Monday, April 25, 2011

Runaway

I ran away.. to another country. Not being a particularly crazy person (despite being insane!) this was the craziest thing I had done. We had arrived home from a 'holiday' with the kids and I think I was more tired and stressed than when we started the trip. Remind me, who would have thought that being with a 3yo and 17mth old in a motorhome would be relaxing. Ok so I was not really expecting relaxing, but Lachie did make it his task to be rather difficult for the majority of the trip which had me at breaking point.

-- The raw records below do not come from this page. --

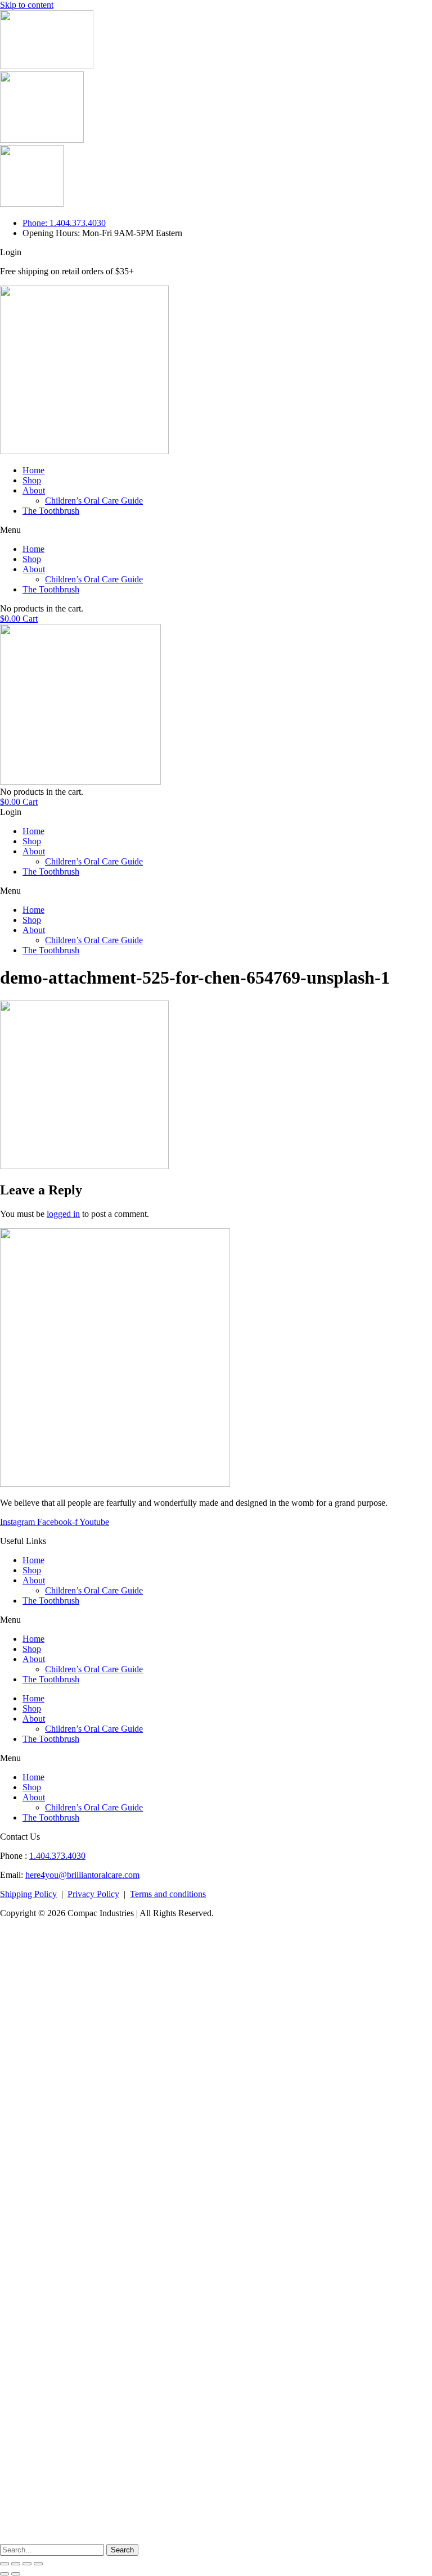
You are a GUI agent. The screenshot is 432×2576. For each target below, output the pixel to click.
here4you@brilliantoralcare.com (82, 1875)
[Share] (15, 2563)
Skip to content (26, 5)
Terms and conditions (168, 1894)
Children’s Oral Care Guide (94, 500)
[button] (216, 530)
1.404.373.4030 (57, 1855)
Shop (31, 480)
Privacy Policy (93, 1894)
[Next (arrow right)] (15, 2573)
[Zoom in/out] (38, 2563)
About (33, 490)
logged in (63, 1214)
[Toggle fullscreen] (27, 2563)
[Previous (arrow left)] (4, 2573)
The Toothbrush (50, 510)
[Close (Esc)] (4, 2563)
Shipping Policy (28, 1894)
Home (33, 470)
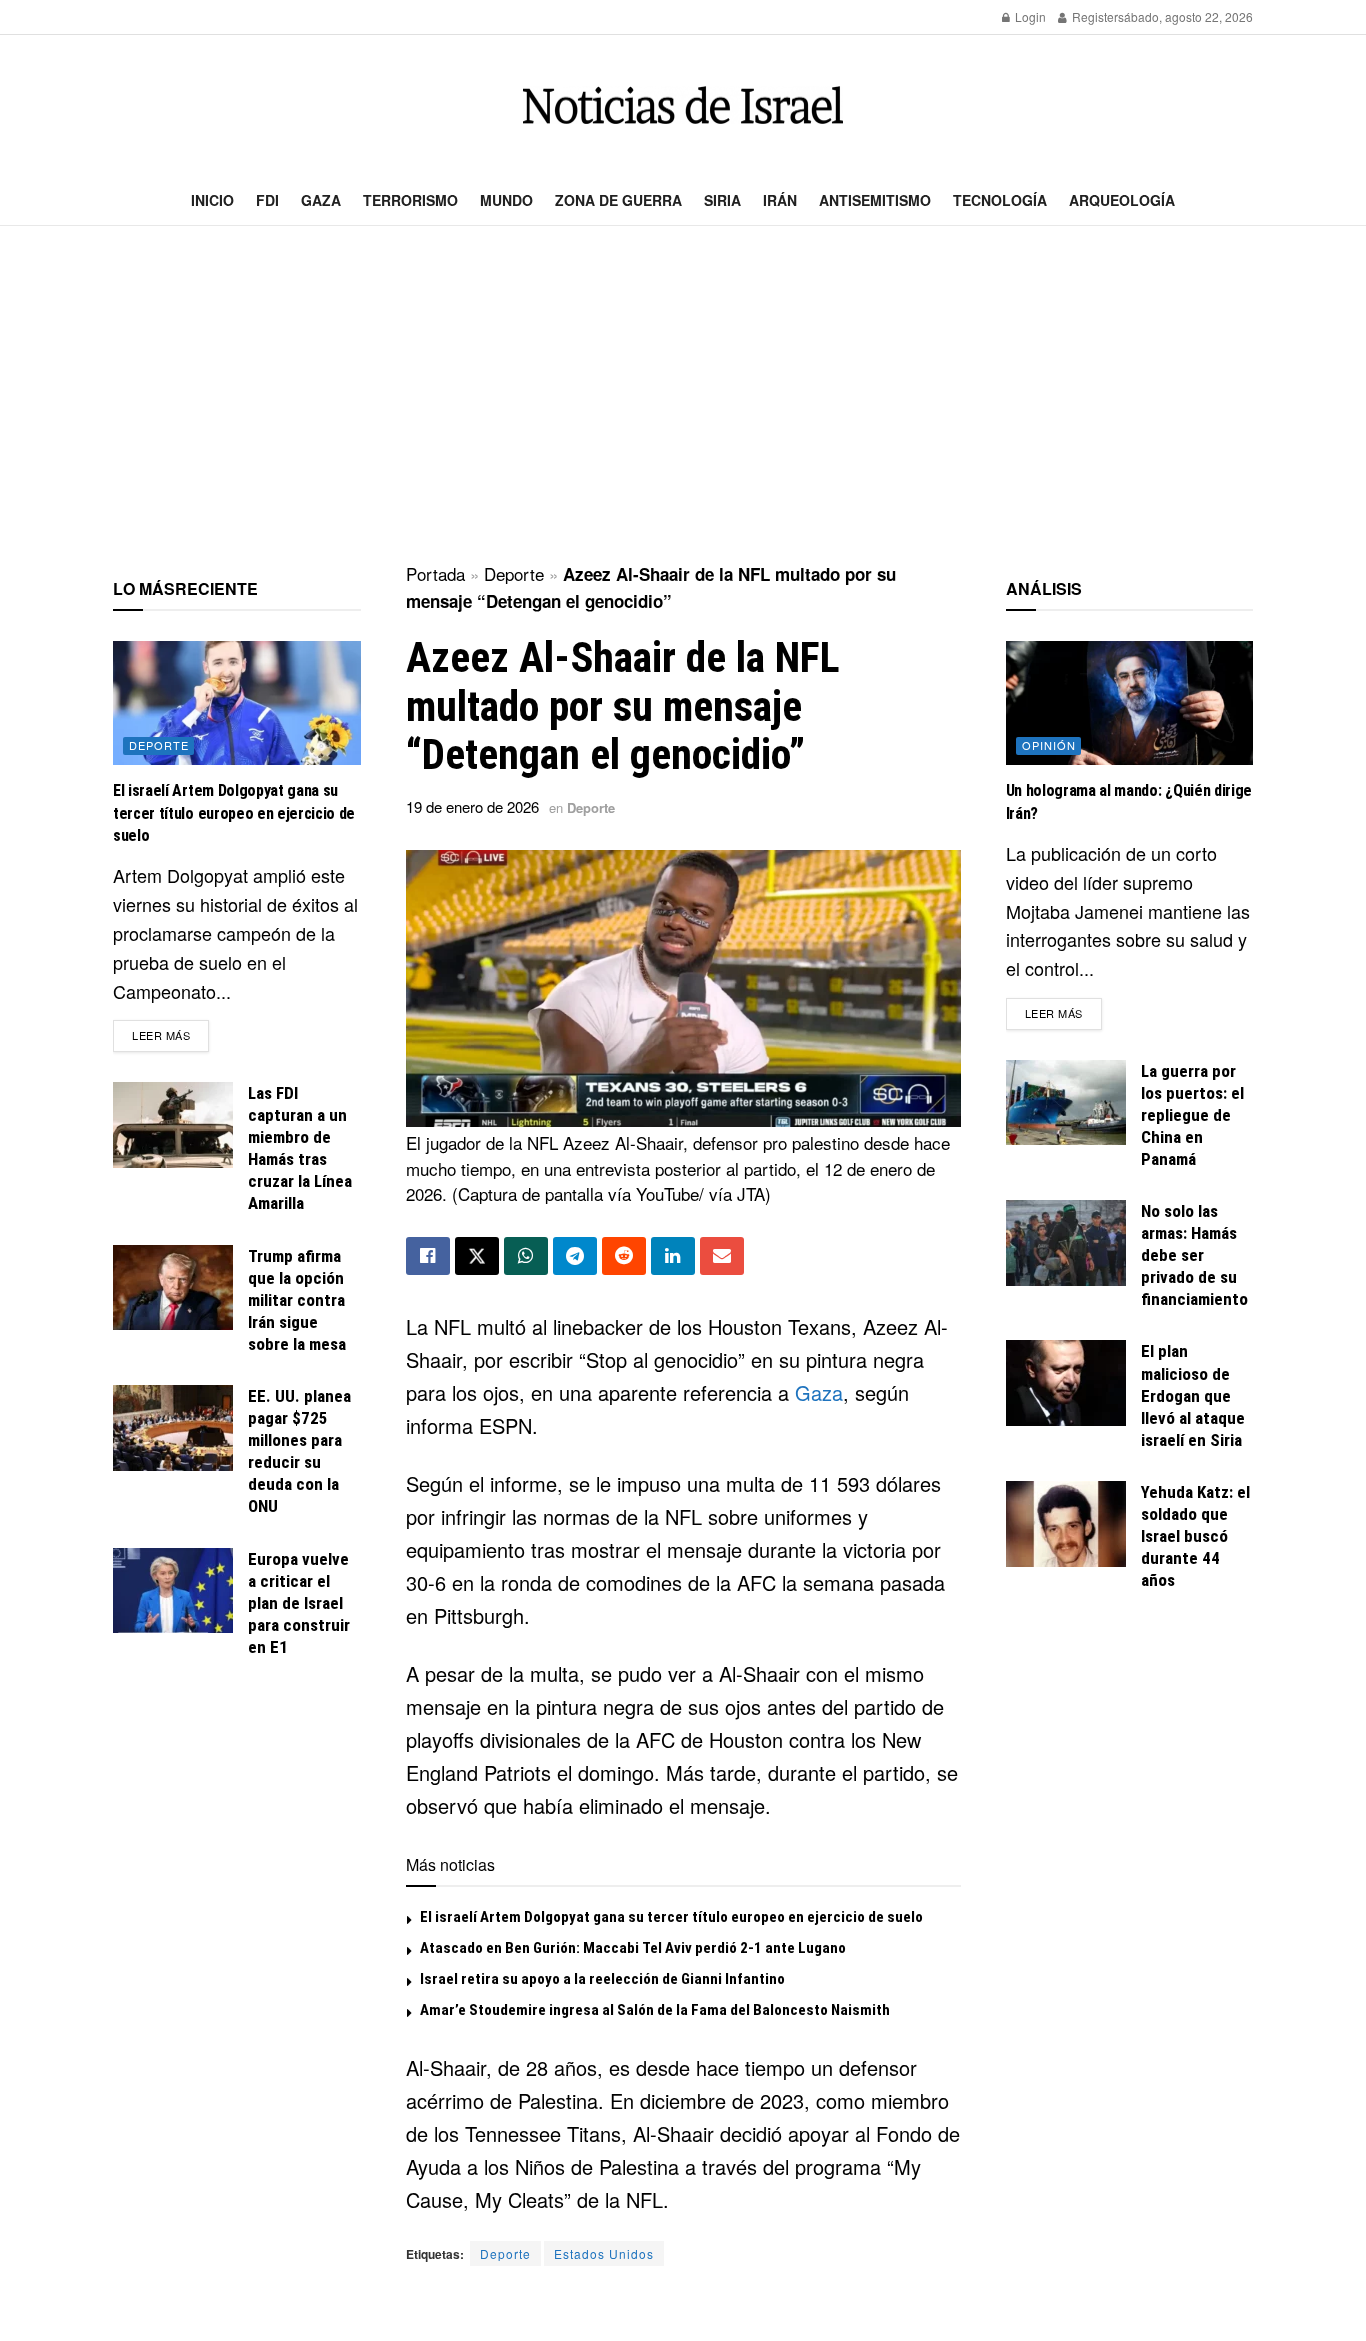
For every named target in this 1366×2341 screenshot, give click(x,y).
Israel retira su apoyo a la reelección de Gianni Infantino (602, 1979)
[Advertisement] (683, 396)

I had booked a trip for mum and dad to New Zealand which was due to leave 2 days after we arrived home. On the Wednesday my mind was so fried I wished I could escape with them.. so I would joke with hubby that we should go too.. then the joke became a deep down yearning. I wanted to go!!! Just get away! I remember NZ from the first time we went, and it had a peacefulness that I can not explain. I sat there staring at the flights for a while with my cc details filled in before I thought bugger it, and hit the pay button. Confirmed.. we were going! It was only when I started packing the kids clothes with tears streaming down my face that I thought 'what the hell am I doing'? I am a mum with responsibilities, not to mention every holiday I had ever gone on were booked at least 6 months ahead with everything pre-planned, not 12hours ahead! I howled for the rest of the day and the anxiety attacks were coming back in full swing.. I could not eat, thought I was going to be sick, even called my travel insurance company in the UK to see if it was too late to cancel. But they don't let you cancel on grounds of being a nut case.. so we were going. Hubby did the best thing he could have done to support me and gave me a pep talk.. 'You deserve this, you need this.. it is just 5 nights and the kids will survive without us.. get over it!!!' Don't worry he was not being mean, just working in my best interests.

Even as my alarm went off at about 4am the next morning, I still felt sick and anxious and thought what can I do to keep me off that plane. But there was a little bit of excitement creeping in there too. As we arrived in Christchurch and the fresh clean air of NZ brushed over me, so did a sense of peace. And I did not look back. I felt like me again. I missed the kids, but have to admit I no longer cried over them.. I was happy to hear there voices on the phone but was not longing to get home until we were on our way home. I enjoyed every moment of the holiday and I can now say despite my feelings at the start it was one of the best things I had done for my mental health. I have come home feeling much more grounded, happy, calm! God only knows how long that feeling will last, but I will try and hold onto it for as long as possible. I have taken another step in learning to consider me as an important part of this family that has to come equal first. Still trying to put this in practice, but I am getting better.

We are so very lucky to have wonderful inlaws who could look after my babies, and awesome parents that I love to travel with. I know that running away is often taking the easy way out, but this was not easy! So if you feel you need, drop the guilt for a moment and take an hour, a day, a week off and refresh. The feelings of guilt, anxiety and fear all wore off and I was able to find me, without even trying.